In 1944, American psychologist Neal Miller demonstrated this choice overload phenomenon using experimental research: he found that letting go of an attractive option for another attractive option resulted in procrastination and cognitive conflict.2 Miller termed this finding the double approach avoidance competition. Following his discovery, psychologists Kurt Lewin and Leon Festinger proposed that choices among attractive, mutually exclusive options lead to more conflict, especially as the options become more similar.3 4 This idea was explored as part of the work on cognitive dissonance.
Polish psychiatrist Zbigniew Lipowski directly referenced Buridan in his 1970 article, “The conflict of Buridan’s ass or some dilemmas of affluence: The theory of attractive stimulus overload.” 5 Focusing on an overload of attractive choices in affluent industrial societies, Lipowski proposed that more options lead to confusion, anxiety, and an inability to choose. The more choices, the more conflict.
Despite its rich history, the term “choice overload” was only formally introduced by American writer and businessman Alvin Toffler, in his 1970 book, Future Shock.6 Toffler’s main argument was that because the industrial revolution accelerated people’s access to technology, people of the future would suffer from choice overload. Thus the term “future shock”: a social paralysis induced by rapid technological change.
An abundance of choices does not guarantee choice overload, however: recent literature on choice overload has identified some necessary preconditions:1
- A lack of familiarity with, or prior preferences for, the items presented in the choices.
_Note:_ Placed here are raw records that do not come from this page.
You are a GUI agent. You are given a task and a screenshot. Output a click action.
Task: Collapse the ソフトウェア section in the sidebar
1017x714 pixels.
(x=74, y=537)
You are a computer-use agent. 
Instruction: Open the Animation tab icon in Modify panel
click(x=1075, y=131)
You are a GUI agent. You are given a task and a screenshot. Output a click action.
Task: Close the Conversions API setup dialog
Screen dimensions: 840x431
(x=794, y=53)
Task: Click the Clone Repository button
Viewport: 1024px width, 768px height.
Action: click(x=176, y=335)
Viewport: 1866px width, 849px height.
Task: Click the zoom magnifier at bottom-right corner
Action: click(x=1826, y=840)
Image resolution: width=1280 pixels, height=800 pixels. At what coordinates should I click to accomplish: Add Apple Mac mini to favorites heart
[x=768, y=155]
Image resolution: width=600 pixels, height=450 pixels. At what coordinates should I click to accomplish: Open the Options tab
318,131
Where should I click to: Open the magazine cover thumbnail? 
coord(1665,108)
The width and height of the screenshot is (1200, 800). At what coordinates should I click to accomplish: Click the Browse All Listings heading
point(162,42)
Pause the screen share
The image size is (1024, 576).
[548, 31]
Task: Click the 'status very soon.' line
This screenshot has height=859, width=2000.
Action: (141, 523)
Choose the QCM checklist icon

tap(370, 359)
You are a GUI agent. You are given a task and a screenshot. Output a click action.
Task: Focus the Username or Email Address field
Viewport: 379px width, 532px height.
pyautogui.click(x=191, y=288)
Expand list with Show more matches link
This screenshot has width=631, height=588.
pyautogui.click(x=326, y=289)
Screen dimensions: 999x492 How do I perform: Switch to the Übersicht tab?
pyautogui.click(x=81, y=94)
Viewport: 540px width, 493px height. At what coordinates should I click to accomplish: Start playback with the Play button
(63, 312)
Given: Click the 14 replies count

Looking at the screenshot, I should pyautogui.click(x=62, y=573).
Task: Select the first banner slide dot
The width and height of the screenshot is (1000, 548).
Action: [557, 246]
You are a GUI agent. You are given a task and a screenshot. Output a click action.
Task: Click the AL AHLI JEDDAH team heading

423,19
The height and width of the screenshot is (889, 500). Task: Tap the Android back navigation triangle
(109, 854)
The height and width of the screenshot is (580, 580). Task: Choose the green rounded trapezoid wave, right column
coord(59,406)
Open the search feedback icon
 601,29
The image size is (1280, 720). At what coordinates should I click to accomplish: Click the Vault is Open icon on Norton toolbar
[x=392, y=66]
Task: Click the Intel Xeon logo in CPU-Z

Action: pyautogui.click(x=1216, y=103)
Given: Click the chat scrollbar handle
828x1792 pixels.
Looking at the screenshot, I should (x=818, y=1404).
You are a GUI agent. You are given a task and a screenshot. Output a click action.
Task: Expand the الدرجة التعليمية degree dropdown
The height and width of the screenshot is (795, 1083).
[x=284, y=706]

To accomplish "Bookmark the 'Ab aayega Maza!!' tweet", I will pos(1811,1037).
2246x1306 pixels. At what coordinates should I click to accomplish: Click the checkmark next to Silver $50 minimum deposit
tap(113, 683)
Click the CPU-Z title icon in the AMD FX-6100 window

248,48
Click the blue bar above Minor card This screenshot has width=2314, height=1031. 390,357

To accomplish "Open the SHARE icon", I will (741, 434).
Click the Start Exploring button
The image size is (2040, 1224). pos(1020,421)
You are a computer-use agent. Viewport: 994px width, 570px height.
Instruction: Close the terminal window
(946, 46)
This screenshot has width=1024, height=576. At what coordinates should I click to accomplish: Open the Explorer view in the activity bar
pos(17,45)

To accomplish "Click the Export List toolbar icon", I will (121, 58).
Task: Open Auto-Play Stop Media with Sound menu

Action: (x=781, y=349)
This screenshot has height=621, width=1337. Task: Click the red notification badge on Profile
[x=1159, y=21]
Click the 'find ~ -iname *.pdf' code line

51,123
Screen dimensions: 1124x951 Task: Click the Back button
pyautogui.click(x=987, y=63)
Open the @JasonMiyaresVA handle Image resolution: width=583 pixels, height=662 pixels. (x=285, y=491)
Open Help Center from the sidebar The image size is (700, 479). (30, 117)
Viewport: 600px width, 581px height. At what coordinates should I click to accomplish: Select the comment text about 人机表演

A negative relationship between the number of options and choice satisfaction only exists among people lacking familiarity with the choice domain.
- There is no obviously dominant option and the proportion of nondominated options are large. Otherwise, the decision would be easy, regardless of the number of options. For example, if you prefer ice cream over pizza and must choose between vanilla ice cream and 8 different types of pizza, you’d still opt for the ice cream.
Note that while having prior preferences or a dominant option might explain why people would suffer when faced with too many choices, it isn’t directly obvious why the lack of either prior preferences or a dominant option result in choice overload.1 That is why research has identified these as necessary preconditions, not sufficient preconditions.